_What the task asks_: Please copy out the listing below with "Quick Selection tool" renamed to "Magic Wand tool" and every other part left unchanged. Omit the pictures from your answer.

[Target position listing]
((

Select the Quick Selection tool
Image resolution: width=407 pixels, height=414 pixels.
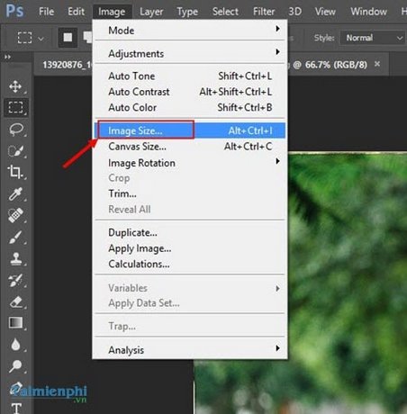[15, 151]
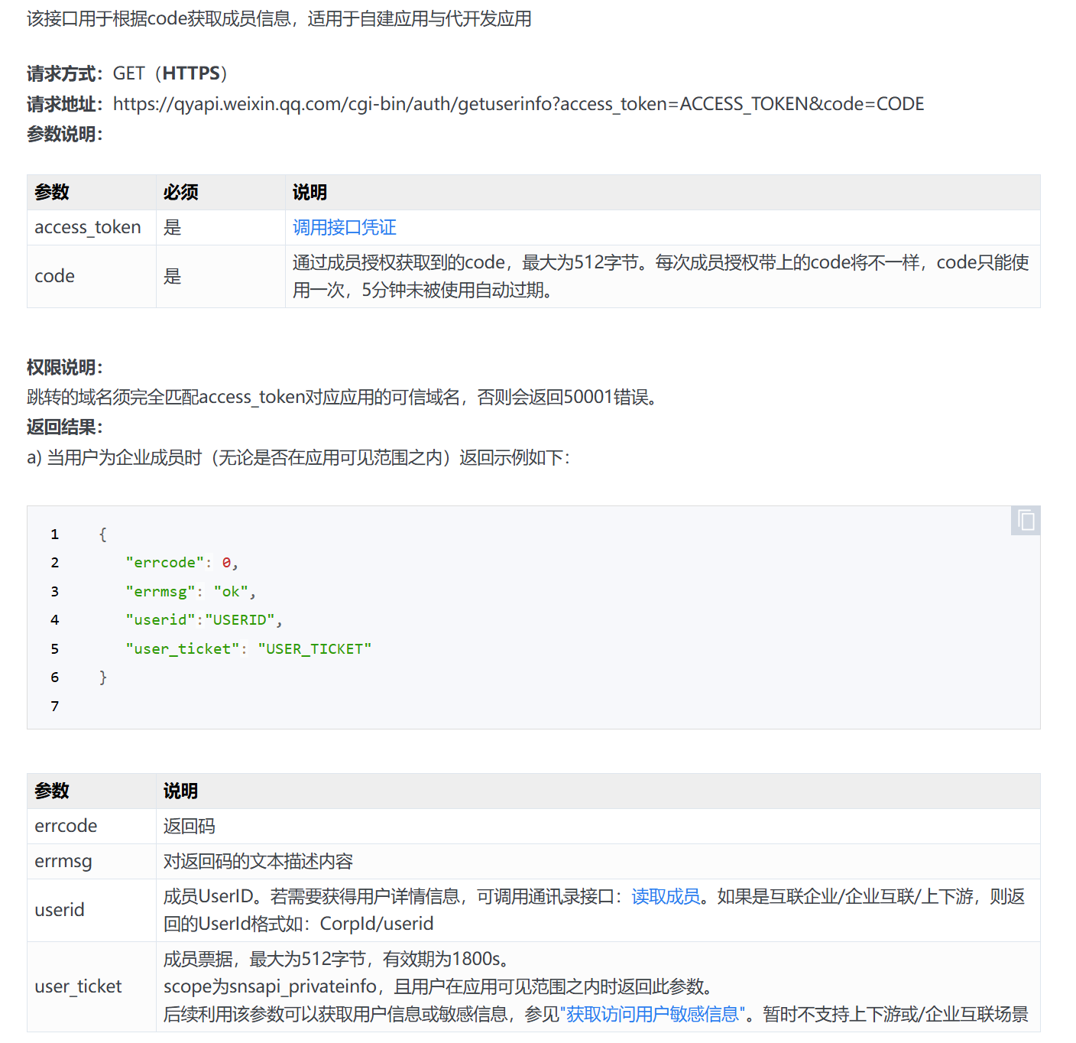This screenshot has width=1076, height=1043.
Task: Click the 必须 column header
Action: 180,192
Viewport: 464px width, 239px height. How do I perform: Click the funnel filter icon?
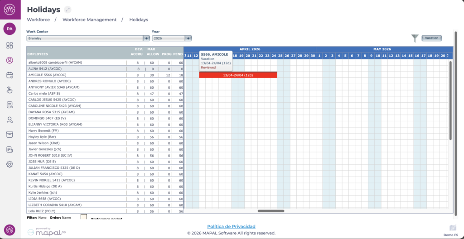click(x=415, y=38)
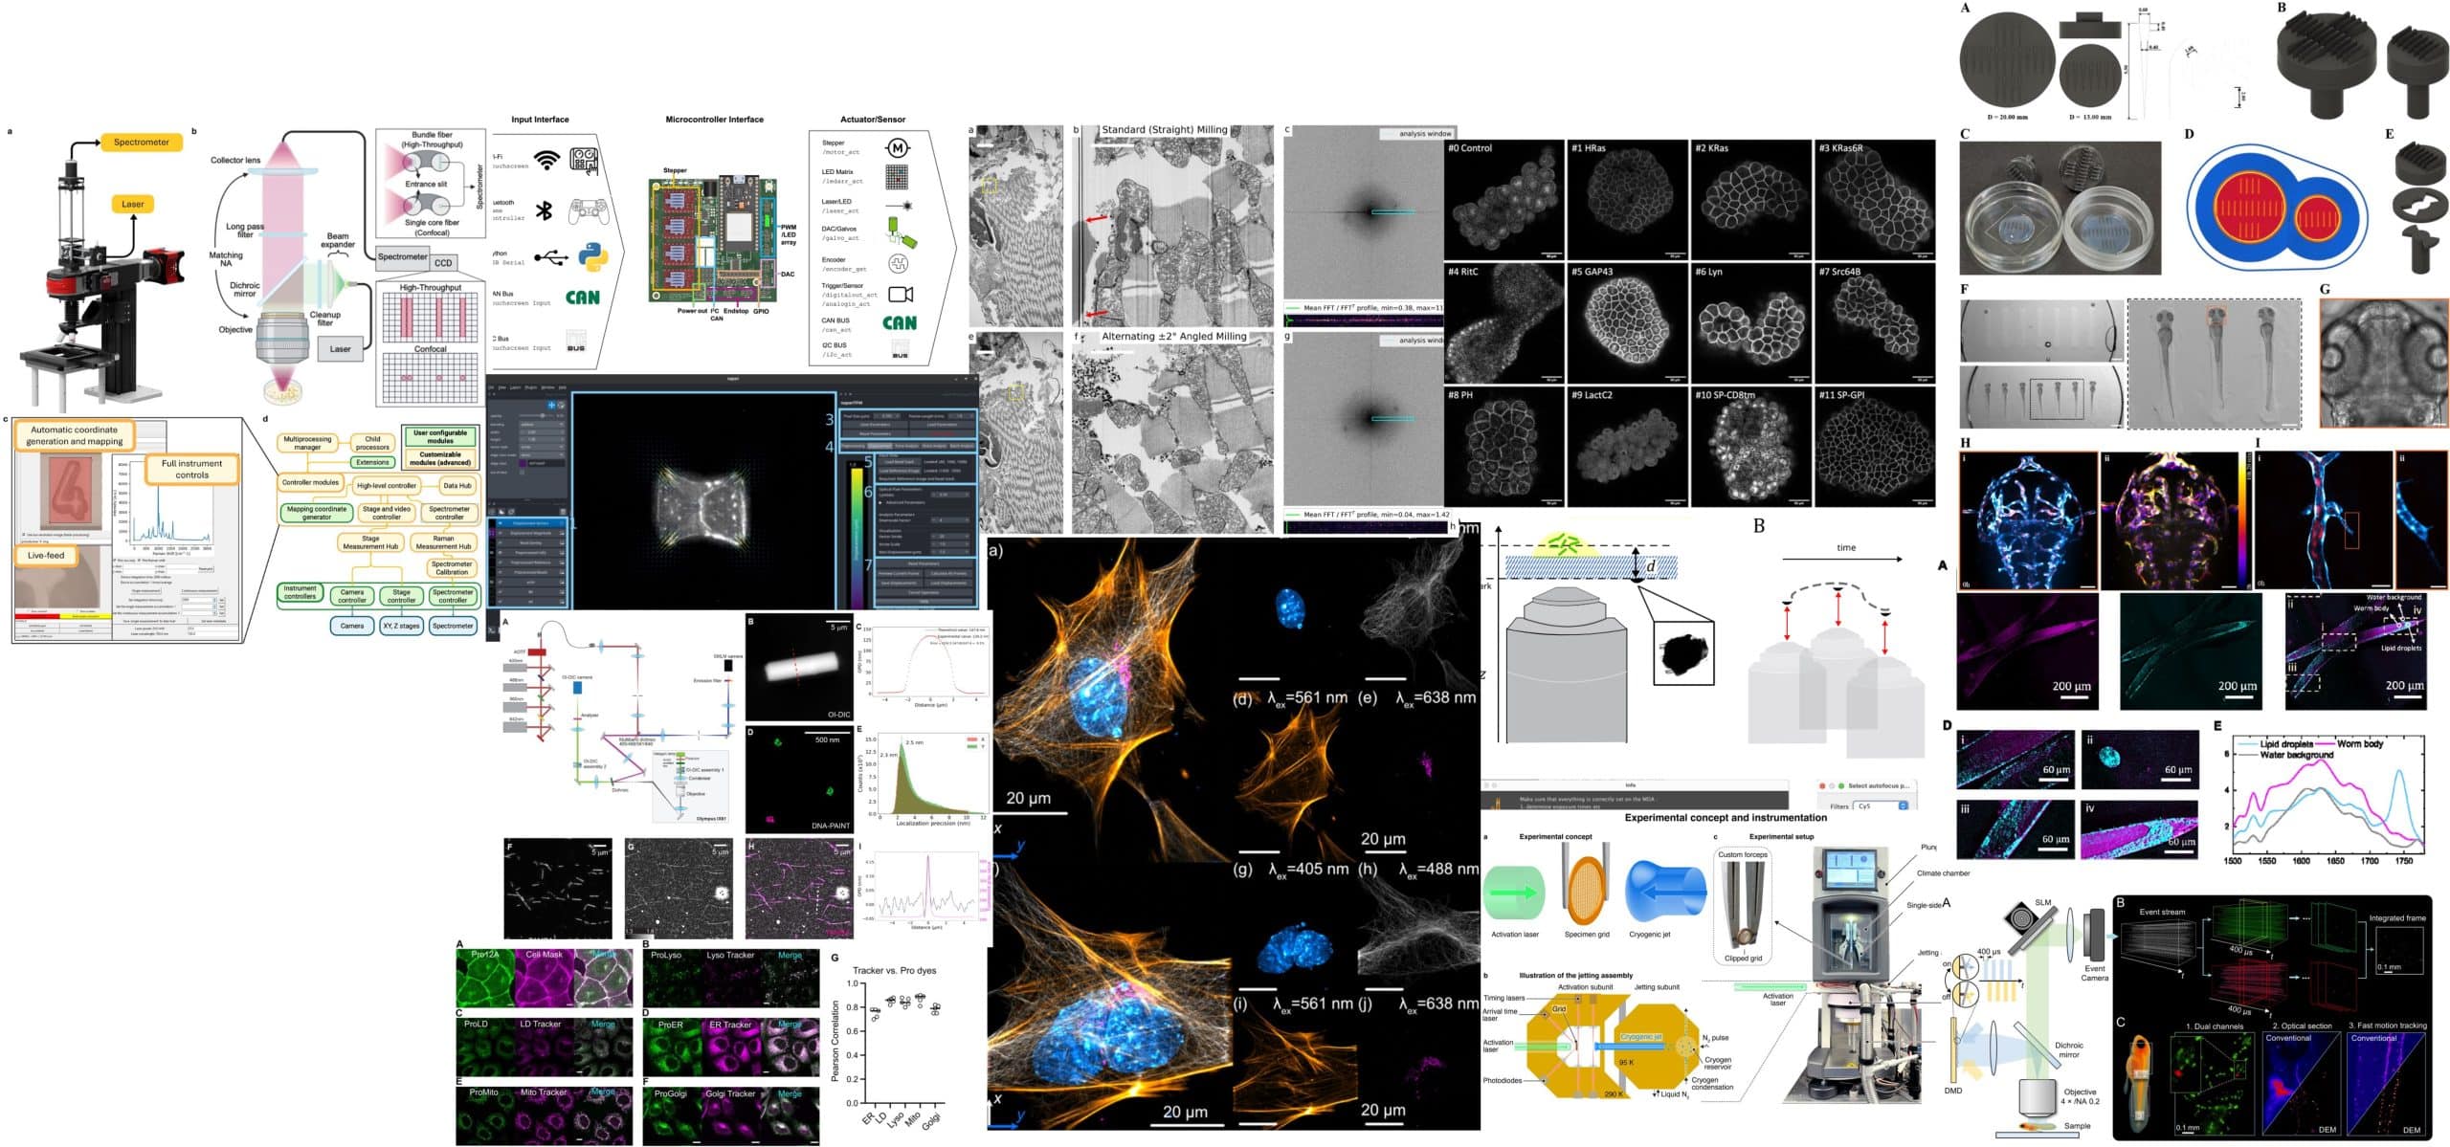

))

_Exercise result_:
Select the Magic Wand tool
Image resolution: width=407 pixels, height=414 pixels.
[15, 151]
This screenshot has width=1076, height=1043.
Task: Click the 必须 column header
Action: 180,192
Viewport: 464px width, 239px height. How do I perform: Click the funnel filter icon?
click(x=415, y=38)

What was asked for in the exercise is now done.